Set problem — Copy each of the records below word for word, keeping every line as it is.

━━ Given records ━━

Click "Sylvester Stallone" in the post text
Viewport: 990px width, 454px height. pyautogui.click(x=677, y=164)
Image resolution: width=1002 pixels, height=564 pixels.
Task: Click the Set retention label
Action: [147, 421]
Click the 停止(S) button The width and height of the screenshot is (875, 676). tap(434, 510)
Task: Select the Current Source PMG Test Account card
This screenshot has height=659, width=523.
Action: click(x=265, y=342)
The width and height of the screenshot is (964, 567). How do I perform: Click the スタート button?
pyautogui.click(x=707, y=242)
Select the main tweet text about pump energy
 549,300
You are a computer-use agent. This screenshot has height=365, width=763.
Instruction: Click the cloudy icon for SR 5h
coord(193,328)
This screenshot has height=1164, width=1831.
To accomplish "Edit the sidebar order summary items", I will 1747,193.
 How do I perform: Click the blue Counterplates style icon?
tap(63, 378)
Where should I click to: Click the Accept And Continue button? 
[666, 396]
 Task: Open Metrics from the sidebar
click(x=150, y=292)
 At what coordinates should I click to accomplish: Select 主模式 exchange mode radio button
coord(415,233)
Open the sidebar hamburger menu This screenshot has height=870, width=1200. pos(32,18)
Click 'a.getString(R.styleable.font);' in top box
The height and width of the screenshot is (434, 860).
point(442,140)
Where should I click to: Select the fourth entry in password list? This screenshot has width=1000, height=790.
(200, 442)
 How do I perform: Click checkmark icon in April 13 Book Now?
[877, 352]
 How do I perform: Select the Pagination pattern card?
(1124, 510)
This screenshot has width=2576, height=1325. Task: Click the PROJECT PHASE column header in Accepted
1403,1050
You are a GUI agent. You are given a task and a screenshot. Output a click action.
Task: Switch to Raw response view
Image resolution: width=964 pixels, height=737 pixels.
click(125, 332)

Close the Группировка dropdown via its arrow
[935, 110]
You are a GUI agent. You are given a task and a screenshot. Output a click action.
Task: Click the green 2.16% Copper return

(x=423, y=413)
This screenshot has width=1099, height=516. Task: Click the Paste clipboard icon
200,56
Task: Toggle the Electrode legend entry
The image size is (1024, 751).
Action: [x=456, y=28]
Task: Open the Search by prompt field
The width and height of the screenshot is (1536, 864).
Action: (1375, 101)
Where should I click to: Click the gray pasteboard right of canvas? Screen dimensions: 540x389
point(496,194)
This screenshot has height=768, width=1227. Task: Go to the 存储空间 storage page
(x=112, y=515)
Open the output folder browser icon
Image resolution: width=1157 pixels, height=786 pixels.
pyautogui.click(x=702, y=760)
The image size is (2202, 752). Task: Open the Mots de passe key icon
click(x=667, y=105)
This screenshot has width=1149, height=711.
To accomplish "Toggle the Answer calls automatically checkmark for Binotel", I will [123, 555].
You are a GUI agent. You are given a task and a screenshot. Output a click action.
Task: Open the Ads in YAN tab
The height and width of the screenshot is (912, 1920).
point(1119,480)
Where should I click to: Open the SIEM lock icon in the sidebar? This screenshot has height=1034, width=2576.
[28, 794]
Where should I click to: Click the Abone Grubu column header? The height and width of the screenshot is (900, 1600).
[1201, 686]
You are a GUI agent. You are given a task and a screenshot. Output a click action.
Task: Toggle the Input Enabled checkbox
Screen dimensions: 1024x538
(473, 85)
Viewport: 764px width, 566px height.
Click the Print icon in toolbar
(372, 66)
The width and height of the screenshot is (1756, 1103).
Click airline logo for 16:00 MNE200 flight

━━━

Result —
Click "Sylvester Stallone" in the post text
Viewport: 990px width, 454px height. pyautogui.click(x=677, y=164)
Image resolution: width=1002 pixels, height=564 pixels.
Task: Click the Set retention label
Action: [147, 421]
Click the 停止(S) button The width and height of the screenshot is (875, 676). tap(434, 510)
Task: Select the Current Source PMG Test Account card
This screenshot has height=659, width=523.
Action: click(x=265, y=342)
The width and height of the screenshot is (964, 567). How do I perform: Click the スタート button?
pyautogui.click(x=707, y=242)
Select the main tweet text about pump energy
 549,300
You are a computer-use agent. This screenshot has height=365, width=763.
Instruction: Click the cloudy icon for SR 5h
coord(193,328)
This screenshot has height=1164, width=1831.
To accomplish "Edit the sidebar order summary items", I will 1747,193.
 How do I perform: Click the blue Counterplates style icon?
tap(63, 378)
Where should I click to: Click the Accept And Continue button? 
[666, 396]
 Task: Open Metrics from the sidebar
click(x=150, y=292)
 At what coordinates should I click to accomplish: Select 主模式 exchange mode radio button
coord(415,233)
Open the sidebar hamburger menu This screenshot has height=870, width=1200. pos(32,18)
Click 'a.getString(R.styleable.font);' in top box
The height and width of the screenshot is (434, 860).
point(442,140)
Where should I click to: Select the fourth entry in password list? This screenshot has width=1000, height=790.
(200, 442)
 How do I perform: Click checkmark icon in April 13 Book Now?
[877, 352]
 How do I perform: Select the Pagination pattern card?
(1124, 510)
This screenshot has width=2576, height=1325. Task: Click the PROJECT PHASE column header in Accepted
1403,1050
You are a GUI agent. You are given a task and a screenshot. Output a click action.
Task: Switch to Raw response view
Image resolution: width=964 pixels, height=737 pixels.
click(125, 332)

Close the Группировка dropdown via its arrow
[935, 110]
You are a GUI agent. You are given a task and a screenshot. Output a click action.
Task: Click the green 2.16% Copper return

(x=423, y=413)
This screenshot has width=1099, height=516. Task: Click the Paste clipboard icon
200,56
Task: Toggle the Electrode legend entry
The image size is (1024, 751).
Action: [x=456, y=28]
Task: Open the Search by prompt field
The width and height of the screenshot is (1536, 864).
Action: (1375, 101)
Where should I click to: Click the gray pasteboard right of canvas? Screen dimensions: 540x389
point(496,194)
This screenshot has height=768, width=1227. Task: Go to the 存储空间 storage page
(x=112, y=515)
Open the output folder browser icon
Image resolution: width=1157 pixels, height=786 pixels.
pyautogui.click(x=702, y=760)
The image size is (2202, 752). Task: Open the Mots de passe key icon
click(x=667, y=105)
This screenshot has width=1149, height=711.
To accomplish "Toggle the Answer calls automatically checkmark for Binotel", I will [123, 555].
You are a GUI agent. You are given a task and a screenshot. Output a click action.
Task: Open the Ads in YAN tab
The height and width of the screenshot is (912, 1920).
point(1119,480)
Where should I click to: Open the SIEM lock icon in the sidebar? This screenshot has height=1034, width=2576.
[28, 794]
Where should I click to: Click the Abone Grubu column header? The height and width of the screenshot is (900, 1600).
[1201, 686]
You are a GUI agent. You are given a task and a screenshot. Output a click action.
Task: Toggle the Input Enabled checkbox
Screen dimensions: 1024x538
(473, 85)
Viewport: 764px width, 566px height.
Click the Print icon in toolbar
(372, 66)
The width and height of the screenshot is (1756, 1103).
Click airline logo for 16:00 MNE200 flight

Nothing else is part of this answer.